(Saved entries)
★ ★ ★
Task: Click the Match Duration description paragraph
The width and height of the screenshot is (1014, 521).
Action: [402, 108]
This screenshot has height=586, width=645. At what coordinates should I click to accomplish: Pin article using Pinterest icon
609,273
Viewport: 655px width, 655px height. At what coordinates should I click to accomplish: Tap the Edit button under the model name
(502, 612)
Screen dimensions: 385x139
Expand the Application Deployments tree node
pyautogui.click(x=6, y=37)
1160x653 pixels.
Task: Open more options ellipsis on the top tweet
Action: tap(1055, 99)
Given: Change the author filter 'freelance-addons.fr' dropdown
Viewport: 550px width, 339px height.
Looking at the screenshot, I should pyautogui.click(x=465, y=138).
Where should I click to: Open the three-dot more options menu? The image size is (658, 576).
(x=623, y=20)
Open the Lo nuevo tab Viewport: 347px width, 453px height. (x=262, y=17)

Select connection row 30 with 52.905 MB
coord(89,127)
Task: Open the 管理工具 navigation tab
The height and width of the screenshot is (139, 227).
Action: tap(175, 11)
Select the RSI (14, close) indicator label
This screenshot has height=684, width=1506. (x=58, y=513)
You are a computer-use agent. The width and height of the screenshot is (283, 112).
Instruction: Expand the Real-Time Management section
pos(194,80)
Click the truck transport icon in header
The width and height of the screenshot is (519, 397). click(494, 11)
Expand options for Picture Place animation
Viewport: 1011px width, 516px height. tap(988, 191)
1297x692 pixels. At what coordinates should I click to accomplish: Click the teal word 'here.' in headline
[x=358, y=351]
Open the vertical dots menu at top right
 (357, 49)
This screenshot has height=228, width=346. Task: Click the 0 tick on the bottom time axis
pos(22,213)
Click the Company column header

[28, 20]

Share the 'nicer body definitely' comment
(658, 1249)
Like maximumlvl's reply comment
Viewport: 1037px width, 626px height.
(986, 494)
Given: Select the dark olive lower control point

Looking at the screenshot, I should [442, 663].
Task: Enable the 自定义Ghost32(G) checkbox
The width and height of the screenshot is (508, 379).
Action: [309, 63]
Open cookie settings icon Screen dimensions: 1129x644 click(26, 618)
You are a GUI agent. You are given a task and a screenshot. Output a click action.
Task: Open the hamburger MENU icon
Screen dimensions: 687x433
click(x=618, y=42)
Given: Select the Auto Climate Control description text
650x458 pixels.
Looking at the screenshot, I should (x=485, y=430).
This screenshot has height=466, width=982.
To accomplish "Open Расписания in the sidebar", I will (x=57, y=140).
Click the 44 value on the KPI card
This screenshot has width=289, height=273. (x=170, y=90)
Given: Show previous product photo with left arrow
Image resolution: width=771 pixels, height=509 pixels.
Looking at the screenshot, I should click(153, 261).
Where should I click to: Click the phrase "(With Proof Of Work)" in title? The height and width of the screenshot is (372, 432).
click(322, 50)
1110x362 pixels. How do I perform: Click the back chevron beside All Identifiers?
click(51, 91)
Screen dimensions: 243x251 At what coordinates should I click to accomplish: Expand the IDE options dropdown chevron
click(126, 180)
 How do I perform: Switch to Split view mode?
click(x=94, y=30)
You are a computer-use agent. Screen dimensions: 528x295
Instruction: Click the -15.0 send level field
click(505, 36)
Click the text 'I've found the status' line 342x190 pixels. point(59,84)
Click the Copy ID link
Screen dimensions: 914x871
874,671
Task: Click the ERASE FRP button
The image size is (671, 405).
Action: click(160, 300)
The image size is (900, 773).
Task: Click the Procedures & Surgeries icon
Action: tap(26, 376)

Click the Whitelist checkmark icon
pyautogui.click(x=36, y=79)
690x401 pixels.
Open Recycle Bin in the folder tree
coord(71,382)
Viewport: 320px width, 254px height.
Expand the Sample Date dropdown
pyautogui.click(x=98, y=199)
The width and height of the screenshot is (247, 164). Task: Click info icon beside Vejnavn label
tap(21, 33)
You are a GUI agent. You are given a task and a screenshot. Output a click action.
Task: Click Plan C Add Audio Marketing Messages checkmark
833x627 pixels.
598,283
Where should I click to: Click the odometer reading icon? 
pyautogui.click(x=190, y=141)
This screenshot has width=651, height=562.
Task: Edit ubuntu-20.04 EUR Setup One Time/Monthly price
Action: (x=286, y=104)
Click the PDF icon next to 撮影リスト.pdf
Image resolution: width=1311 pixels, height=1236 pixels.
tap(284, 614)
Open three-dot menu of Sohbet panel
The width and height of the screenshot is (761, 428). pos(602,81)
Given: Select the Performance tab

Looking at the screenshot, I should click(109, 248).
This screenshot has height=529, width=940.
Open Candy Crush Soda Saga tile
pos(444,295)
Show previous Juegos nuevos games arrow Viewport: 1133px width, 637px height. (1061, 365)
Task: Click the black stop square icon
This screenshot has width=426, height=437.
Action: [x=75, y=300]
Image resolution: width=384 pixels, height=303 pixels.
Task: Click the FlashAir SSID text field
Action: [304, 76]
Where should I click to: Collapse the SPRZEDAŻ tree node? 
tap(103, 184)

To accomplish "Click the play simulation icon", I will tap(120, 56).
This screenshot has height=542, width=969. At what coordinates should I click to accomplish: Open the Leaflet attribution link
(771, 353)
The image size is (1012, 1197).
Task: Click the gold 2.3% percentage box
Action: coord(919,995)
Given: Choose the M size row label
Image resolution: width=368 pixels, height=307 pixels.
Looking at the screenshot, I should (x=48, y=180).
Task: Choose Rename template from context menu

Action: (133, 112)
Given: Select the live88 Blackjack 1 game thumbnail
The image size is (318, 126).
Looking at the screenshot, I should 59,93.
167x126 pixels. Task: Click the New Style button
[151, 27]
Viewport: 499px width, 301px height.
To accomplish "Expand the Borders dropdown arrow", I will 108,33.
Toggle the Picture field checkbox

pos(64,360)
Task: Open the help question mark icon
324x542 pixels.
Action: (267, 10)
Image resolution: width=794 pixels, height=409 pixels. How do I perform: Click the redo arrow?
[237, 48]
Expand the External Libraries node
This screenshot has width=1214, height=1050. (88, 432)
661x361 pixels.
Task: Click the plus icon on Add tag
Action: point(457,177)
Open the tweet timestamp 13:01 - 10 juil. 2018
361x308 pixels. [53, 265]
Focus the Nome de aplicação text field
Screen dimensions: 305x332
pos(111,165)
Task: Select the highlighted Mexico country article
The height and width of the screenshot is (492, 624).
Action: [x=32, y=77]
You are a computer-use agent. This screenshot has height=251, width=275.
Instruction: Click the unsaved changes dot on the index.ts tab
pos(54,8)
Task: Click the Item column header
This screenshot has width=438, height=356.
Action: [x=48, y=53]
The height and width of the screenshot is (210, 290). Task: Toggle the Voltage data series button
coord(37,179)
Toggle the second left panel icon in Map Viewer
★ ★ ★
Work instructions: The lines to copy are those in the records above containing the word "description".

Output for this exercise:
Task: Click the Match Duration description paragraph
Given: Select the Auto Climate Control description text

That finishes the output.